How to complete this task: Take the line containing "Click the 火星纯金耳环 earring icon" and every line after it to the end of the data, and write them out exactly as they appear.

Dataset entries
+-------+

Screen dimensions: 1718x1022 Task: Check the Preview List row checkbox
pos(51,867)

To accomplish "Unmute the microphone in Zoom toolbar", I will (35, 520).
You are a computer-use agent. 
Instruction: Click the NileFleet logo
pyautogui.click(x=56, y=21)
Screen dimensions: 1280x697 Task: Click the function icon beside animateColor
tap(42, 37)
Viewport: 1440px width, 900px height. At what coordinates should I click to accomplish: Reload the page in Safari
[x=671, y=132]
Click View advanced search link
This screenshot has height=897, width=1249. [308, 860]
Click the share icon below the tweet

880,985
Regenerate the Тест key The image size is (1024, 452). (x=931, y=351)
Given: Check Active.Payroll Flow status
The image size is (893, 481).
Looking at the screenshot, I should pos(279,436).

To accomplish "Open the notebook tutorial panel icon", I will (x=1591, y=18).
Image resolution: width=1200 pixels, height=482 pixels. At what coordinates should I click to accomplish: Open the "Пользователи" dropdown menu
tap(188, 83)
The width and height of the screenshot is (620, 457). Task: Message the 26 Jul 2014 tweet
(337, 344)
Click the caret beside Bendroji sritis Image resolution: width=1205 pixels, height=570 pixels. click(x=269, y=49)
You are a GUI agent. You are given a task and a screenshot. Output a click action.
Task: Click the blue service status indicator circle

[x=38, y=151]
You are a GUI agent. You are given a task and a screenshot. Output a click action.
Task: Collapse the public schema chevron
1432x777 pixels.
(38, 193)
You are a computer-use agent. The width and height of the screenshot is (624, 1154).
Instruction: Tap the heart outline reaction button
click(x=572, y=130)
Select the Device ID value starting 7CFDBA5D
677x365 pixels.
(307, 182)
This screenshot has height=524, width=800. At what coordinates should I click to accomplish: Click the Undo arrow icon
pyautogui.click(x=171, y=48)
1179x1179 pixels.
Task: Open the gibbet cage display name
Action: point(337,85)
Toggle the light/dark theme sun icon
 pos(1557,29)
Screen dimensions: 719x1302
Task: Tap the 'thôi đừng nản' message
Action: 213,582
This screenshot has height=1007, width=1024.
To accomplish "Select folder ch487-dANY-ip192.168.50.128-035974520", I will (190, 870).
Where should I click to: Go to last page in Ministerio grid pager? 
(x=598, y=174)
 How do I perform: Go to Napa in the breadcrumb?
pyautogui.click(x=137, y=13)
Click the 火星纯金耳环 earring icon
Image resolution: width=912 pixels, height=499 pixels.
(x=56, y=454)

+-------+

Written response:
Click the 火星纯金耳环 earring icon
Image resolution: width=912 pixels, height=499 pixels.
(x=56, y=454)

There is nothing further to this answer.